(Word and item position data)
╔══

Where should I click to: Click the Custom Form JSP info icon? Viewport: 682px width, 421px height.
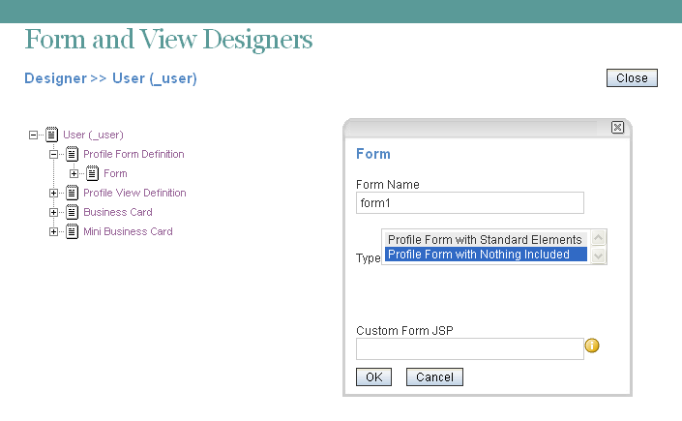pyautogui.click(x=593, y=346)
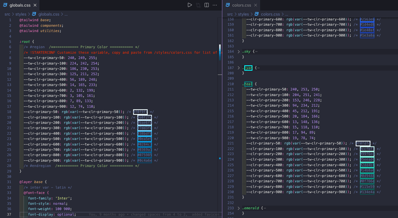
Task: Close the colors.css tab
Action: click(x=255, y=5)
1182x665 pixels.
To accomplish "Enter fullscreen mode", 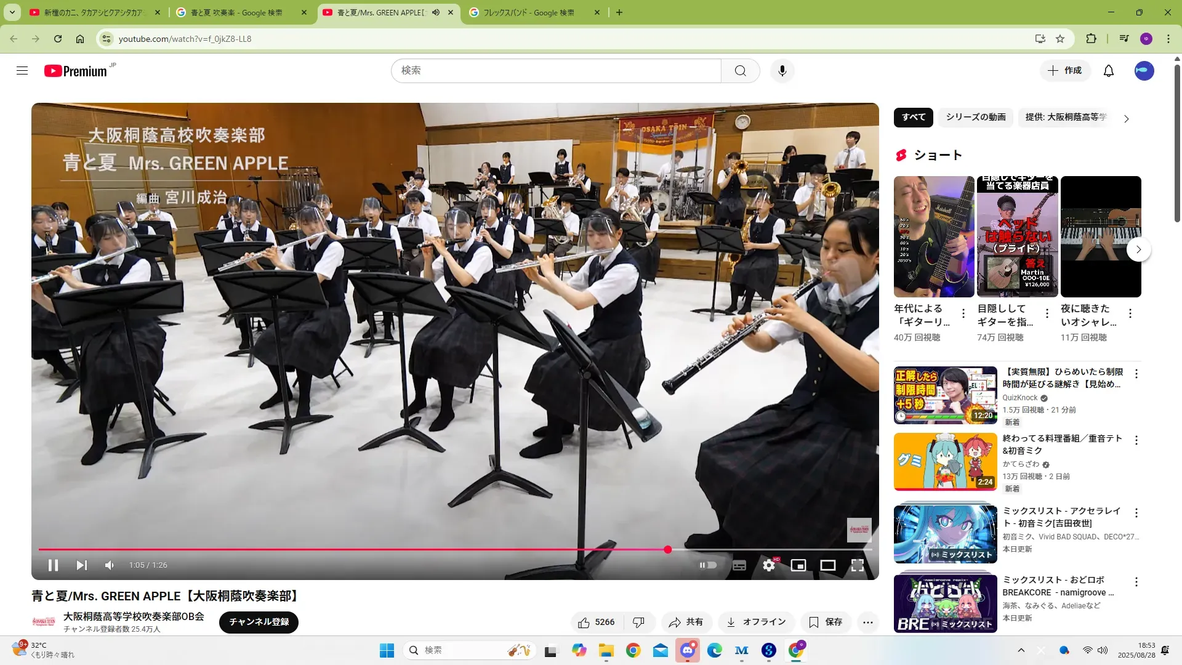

╚══

Write out these rows again with "Viewport" swapped for "Window", keeping everything else the same, and leave the pictures out.

Solution:
Where should I click to: Click the Custom Form JSP info icon? Window: 682px width, 421px height.
pyautogui.click(x=593, y=346)
Task: Close the colors.css tab
Action: click(x=255, y=5)
1182x665 pixels.
To accomplish "Enter fullscreen mode", 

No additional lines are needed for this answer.